「東宝ビル横」の広場に集まる少年少女たち
「トー横キッズ」と呼ばれる未成年たちがこの夏、メディアを賑わせている。東京・歌舞伎町(新宿区)で、コロナ禍にもかかわらず路上飲みなどを繰り返している。中高生も目立つ。8月には、その一人である15歳の少年が、ホームレスの60代の男性への傷害容疑で書類送検された。
日本一の歓楽街にある現場を訪ねるとともに、ある古株メンバーに話を聞いた。飲酒のほか薬物大量摂取や援助交際などの危険と隣り合わせながら、トー横が彼らにとって「避難所」としての役割も持っている側面が見えてきた。
8月下旬、プレジデントオンラインの女性編集者と2人で現場入りした。午後5時半過ぎに、歌舞伎町1丁目にある「新宿東宝ビル」横の路上に着いたが、この日は全くのゼロだった。1~2人、それらしい少年や少女を見かけたが、複数人でたむろしているグループは一つもなかった。
筆者はこの春から定期的にウォッチしており、普段はこの時間でも十~三十数人のトー横キッズを目撃してきた。なぜ、彼らはいなくなったのか。トー横の古株だというヤスアキ君(仮名)に取材を申し込むと、匿名、年齢非公表、写真NGを条件に、この日とは別の機会に話をしてくれた。
60代男性を暴行した15歳少年の素顔
――ホームレスの60代男性に暴行しけがをさせたとして、傷害容疑で広島市の15歳の少年が書類送検されたと8月23日に報道がありました。彼もトー横キッズと言われています。
それ、ケン(仮名)ですね。友達っす。
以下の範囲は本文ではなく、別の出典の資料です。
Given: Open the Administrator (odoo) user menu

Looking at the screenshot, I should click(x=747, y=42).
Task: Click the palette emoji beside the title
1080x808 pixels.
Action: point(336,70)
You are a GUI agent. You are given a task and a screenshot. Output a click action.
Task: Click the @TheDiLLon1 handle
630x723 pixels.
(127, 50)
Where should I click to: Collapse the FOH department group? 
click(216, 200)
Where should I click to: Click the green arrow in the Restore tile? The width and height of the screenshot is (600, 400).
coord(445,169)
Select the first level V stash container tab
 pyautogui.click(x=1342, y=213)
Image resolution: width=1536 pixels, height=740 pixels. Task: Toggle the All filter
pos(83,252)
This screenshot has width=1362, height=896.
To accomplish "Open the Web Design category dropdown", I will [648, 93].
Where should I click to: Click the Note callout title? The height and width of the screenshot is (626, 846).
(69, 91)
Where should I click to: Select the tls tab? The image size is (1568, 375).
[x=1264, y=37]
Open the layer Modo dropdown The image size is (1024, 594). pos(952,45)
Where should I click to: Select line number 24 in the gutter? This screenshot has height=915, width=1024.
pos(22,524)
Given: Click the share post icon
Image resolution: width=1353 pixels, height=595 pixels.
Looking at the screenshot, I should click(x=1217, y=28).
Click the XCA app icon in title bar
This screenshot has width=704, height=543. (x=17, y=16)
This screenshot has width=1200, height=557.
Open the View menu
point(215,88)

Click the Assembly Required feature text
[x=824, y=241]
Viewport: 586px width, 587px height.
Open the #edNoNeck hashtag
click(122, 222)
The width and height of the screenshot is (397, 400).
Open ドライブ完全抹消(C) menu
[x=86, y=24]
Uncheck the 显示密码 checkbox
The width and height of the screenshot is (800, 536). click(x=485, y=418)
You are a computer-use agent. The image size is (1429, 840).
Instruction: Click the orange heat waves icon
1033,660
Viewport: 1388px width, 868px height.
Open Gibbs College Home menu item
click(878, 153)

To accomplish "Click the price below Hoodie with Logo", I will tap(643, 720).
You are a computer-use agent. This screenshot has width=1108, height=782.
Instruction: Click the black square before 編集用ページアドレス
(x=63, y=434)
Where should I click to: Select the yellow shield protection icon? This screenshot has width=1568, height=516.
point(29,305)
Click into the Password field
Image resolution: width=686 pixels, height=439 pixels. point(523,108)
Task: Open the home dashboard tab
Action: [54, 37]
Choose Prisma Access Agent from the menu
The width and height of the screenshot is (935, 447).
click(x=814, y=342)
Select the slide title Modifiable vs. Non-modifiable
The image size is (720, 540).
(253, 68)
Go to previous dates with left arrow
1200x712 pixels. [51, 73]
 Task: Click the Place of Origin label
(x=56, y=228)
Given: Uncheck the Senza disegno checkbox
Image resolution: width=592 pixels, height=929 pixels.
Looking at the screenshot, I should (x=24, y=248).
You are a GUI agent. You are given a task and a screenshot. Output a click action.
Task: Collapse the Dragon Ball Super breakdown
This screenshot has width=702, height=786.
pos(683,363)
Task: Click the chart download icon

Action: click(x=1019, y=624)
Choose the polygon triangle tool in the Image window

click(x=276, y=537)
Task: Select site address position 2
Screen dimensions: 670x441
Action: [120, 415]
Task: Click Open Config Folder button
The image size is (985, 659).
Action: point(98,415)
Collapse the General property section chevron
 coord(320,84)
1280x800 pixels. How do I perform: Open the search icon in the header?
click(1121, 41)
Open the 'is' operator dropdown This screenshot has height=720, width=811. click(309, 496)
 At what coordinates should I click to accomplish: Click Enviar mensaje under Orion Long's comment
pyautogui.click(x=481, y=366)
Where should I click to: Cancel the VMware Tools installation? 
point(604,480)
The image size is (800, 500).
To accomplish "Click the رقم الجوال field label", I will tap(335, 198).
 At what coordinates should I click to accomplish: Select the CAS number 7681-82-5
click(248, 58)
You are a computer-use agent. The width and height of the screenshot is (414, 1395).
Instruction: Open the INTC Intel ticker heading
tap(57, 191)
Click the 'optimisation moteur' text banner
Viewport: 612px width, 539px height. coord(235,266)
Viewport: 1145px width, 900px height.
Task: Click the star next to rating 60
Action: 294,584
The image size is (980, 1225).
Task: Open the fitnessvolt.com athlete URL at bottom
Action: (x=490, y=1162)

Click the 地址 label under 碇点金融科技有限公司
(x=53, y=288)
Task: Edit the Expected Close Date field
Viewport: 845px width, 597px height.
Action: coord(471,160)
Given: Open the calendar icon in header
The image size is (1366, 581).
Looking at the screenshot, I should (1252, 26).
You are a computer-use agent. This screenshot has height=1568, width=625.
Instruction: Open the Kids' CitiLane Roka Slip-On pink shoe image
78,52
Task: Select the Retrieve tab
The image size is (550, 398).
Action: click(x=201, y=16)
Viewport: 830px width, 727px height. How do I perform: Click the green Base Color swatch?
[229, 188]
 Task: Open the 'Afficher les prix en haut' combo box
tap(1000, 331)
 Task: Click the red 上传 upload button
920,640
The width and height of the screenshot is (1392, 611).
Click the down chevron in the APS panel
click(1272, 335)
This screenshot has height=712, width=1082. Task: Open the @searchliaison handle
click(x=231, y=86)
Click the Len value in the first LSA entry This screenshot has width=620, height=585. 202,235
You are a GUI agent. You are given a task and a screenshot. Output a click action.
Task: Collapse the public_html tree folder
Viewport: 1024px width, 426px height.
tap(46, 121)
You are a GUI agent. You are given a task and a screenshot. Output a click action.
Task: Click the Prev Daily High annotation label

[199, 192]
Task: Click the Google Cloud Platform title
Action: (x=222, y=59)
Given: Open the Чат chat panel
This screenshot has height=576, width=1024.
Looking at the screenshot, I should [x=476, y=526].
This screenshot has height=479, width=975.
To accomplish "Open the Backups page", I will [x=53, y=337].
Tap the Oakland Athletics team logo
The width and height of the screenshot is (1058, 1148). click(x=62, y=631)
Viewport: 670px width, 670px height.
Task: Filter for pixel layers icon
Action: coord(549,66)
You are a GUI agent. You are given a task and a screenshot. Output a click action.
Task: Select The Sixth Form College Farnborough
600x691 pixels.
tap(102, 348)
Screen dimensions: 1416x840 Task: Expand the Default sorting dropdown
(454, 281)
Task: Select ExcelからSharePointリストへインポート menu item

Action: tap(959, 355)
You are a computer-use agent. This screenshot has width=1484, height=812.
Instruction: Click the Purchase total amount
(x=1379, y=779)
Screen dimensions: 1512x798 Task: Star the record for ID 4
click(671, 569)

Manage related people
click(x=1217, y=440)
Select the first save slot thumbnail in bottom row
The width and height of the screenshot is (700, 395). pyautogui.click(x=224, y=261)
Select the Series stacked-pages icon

ケンのタイプは、普段から元気にイキり散らかしてる感じかな。盛り上げ役で、「俺がトー横の王だ!」とかワイワイやっている。15歳が酒を飲むのはダメでしょうけど、僕からするとかわいい奴なんすよ。
トー横に来るようになったのは、今年の春ぐらいかな。ケンの親は構わないから、自由にやっているみたいだった。最初から目立って面白かったけど、カネはなかった。だから、ケンのことを気に入った女の子に「飼われる」ようになったんですよ。
――ん? 「女の子に飼われるようになった」とは?
トー横には、親元を出てきて歌舞伎町でホテル暮らしをしている女の子がいるんですよ。彼女たちは風俗で働くとか、援助交際やパパ活で稼ぐとかしている。一部はお金を自分の推しである、ホストや地下アイドルに使っている。そうじゃない子は、トー横の男の子に貢ぐんだよね。